An 'exiled' albatross thought to be one of only a few in the northern hemisphere has reappeared on the Yorkshire coast - after being feared dead following an eagle attack.

Stunning pictures captured by Martin Jones, 61, show the black-browed albatross flying just a couple of feet off the Bempton Cliffs in East Yorkshire.

The loneliest bird in Europe was last seen off the Yorkshire coast nearly a year ago when it was looking for a gliding pal.

It is believed that the albatross travelled more than 8,000 miles from its home in the Falkland Islands in 2014 and has since been roaming European skies.

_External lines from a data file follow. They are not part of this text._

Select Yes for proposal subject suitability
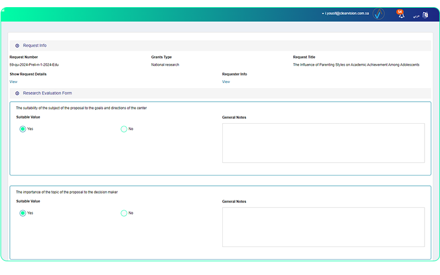 (x=23, y=129)
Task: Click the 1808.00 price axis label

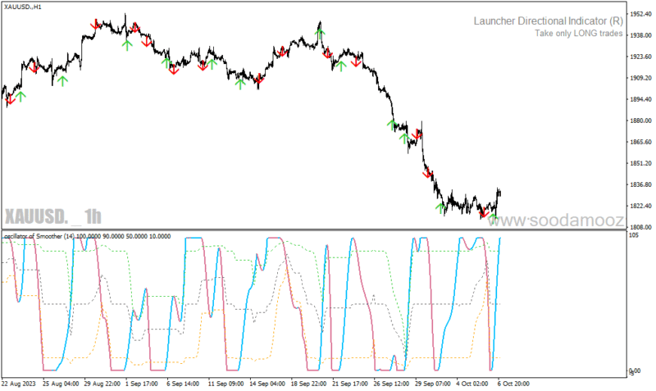Action: click(x=641, y=227)
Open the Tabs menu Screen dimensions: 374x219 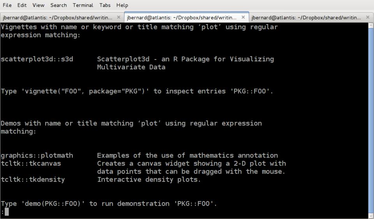tap(105, 5)
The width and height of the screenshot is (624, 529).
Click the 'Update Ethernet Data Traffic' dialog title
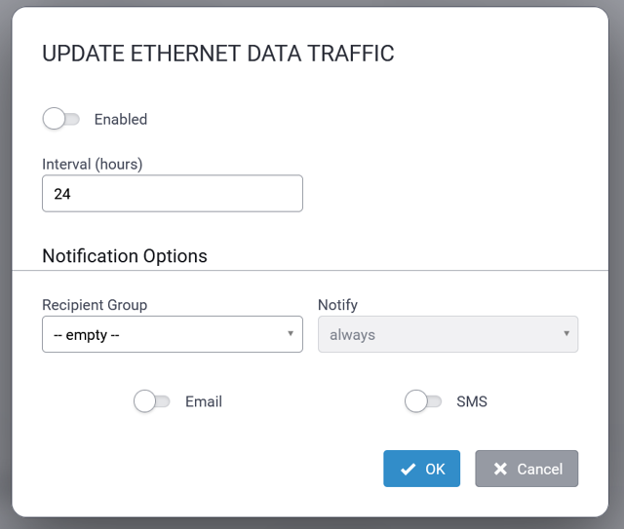click(218, 54)
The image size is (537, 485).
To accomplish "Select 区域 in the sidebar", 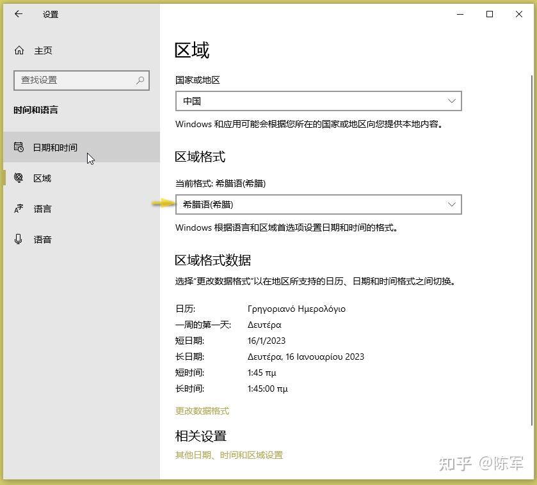I will tap(42, 178).
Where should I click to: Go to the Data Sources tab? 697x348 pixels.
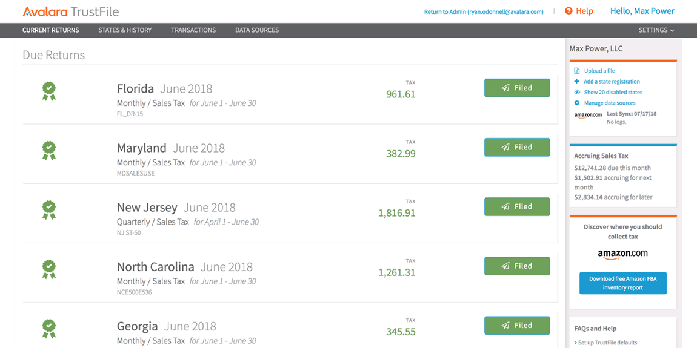click(257, 30)
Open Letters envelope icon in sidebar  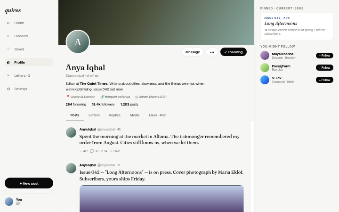8,75
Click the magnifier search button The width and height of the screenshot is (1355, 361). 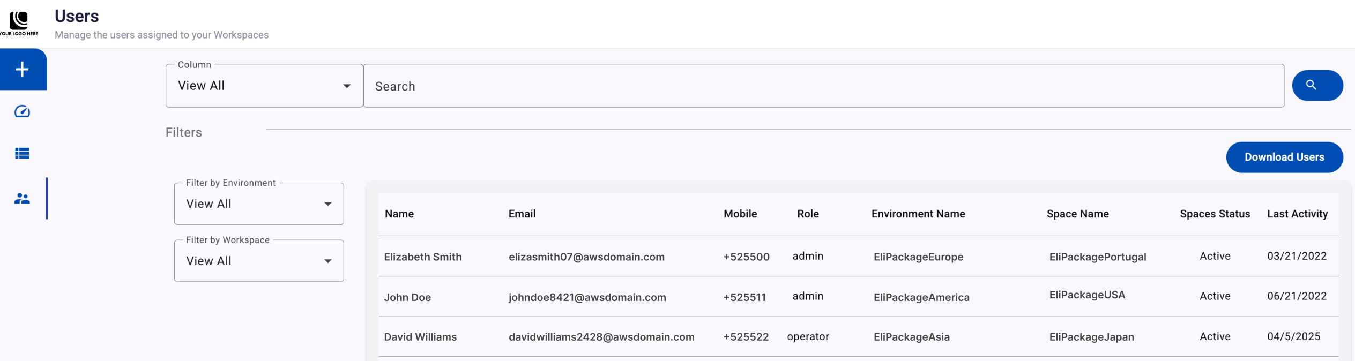[1317, 85]
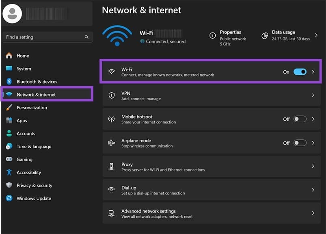Expand Advanced network settings chevron
The image size is (326, 234).
pyautogui.click(x=313, y=213)
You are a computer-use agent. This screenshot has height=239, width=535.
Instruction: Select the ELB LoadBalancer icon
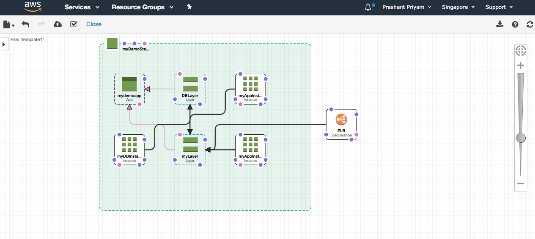click(x=341, y=120)
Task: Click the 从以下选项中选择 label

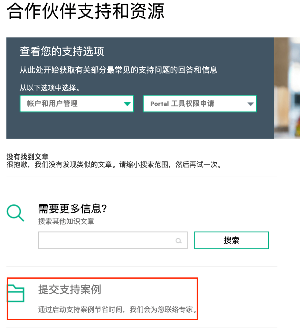Action: click(x=50, y=88)
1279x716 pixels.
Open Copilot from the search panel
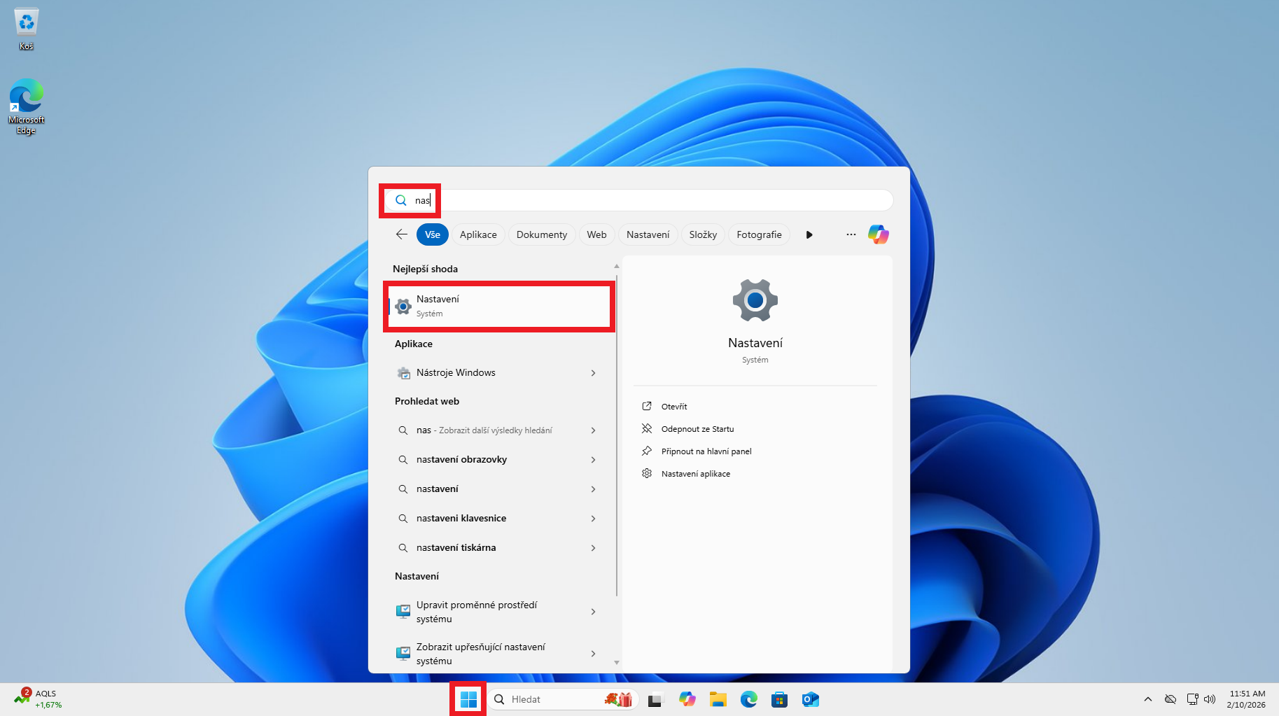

There have only been roughly 30 albatross sightings in the UK in recorded history and birders flocked to the beauty spot to snatch at the chance to see the rare bird.

The RSPB said the bird returned to socialise with the gannet colony at Flamborough Head, after surviving an attack from nine white-tailed eagles in Denmark.

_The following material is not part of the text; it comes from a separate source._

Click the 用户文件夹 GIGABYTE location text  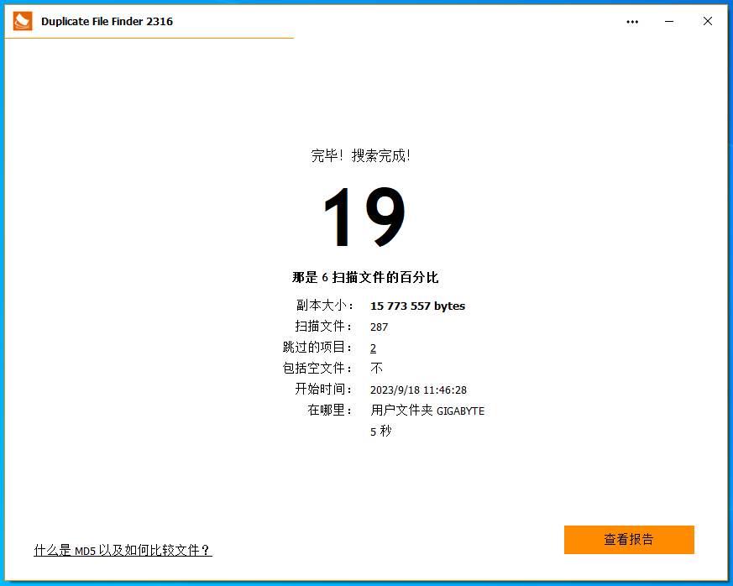pos(427,411)
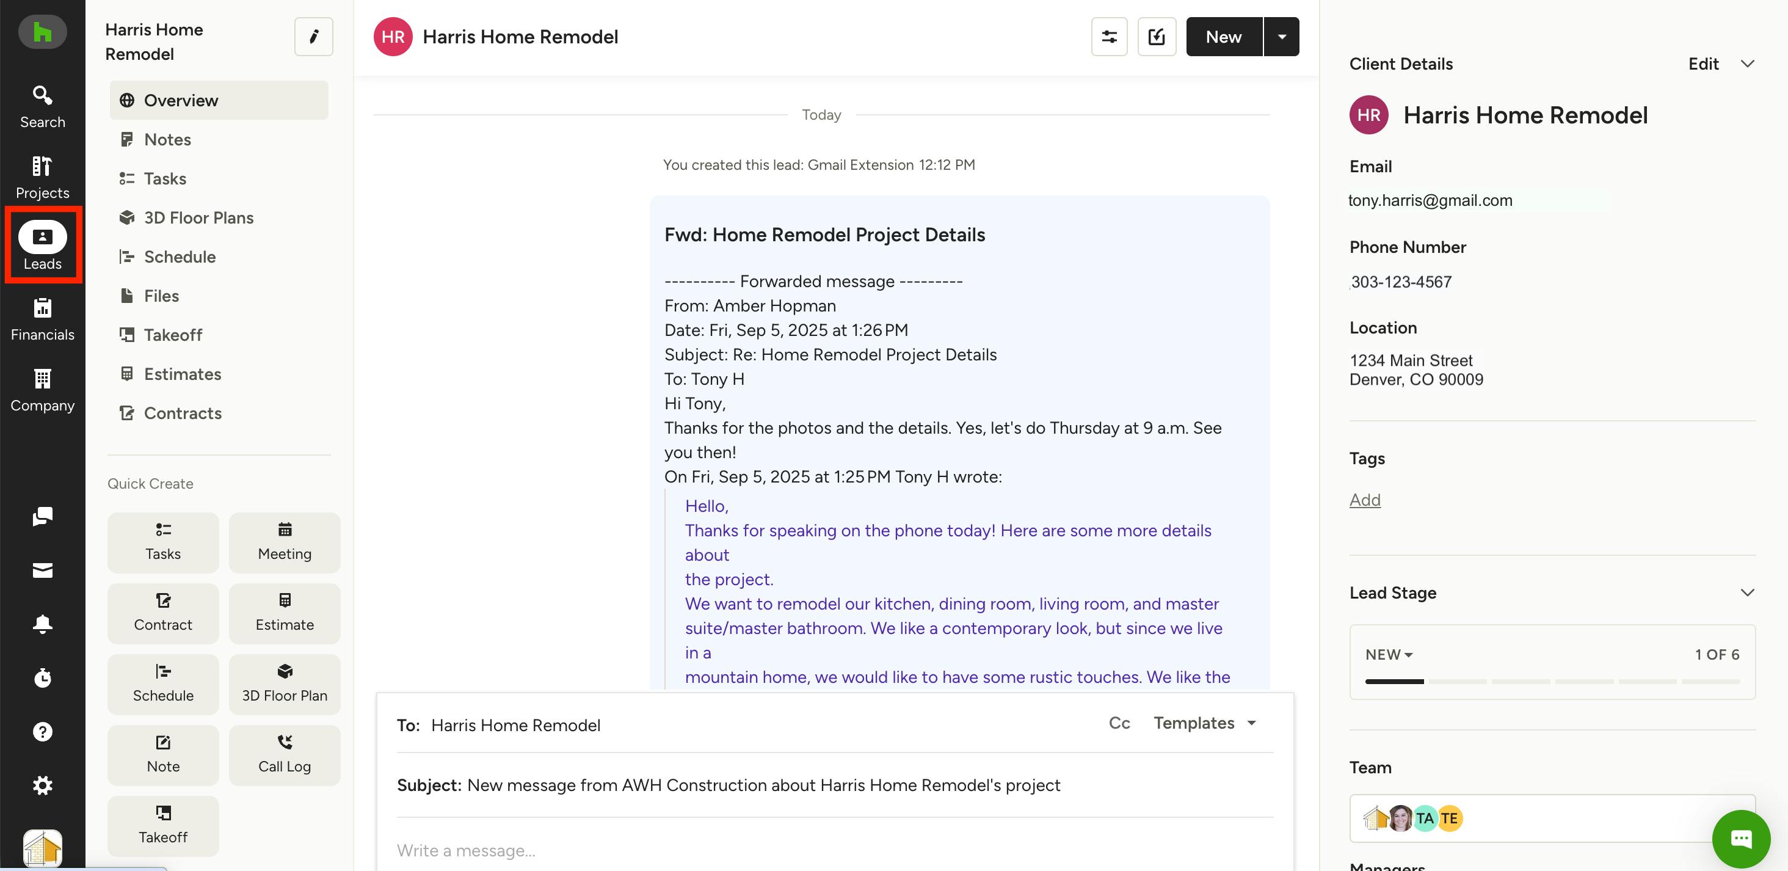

The conservation charity said that the albatross was feared to have died following the attack between in May this year as it had not been seen since.

Matt Jones drove for nearly five hours from his home in Wales on Tuesday to see the ‘mystical’ bird.

He said: “The opportunity to see a bird so rare is unmissable.

“Getting these shots was incredible. The views I got were exceptional, I got so close.

“It’s the first one I’ve ever seen one, it’s a very rare occurrence.

“It’s a mystical and special bird.

“It was an incredibly rewarding experience.”

Albatrosses rely on wind to fly and use their gigantic wings to glide in the gusty southern air which is why they rarely make it through to the northern hemisphere as the equatorial air is extremely still.

On rare occasions the albatross may reach the northern hemisphere with only one such occurrence recorded every decade.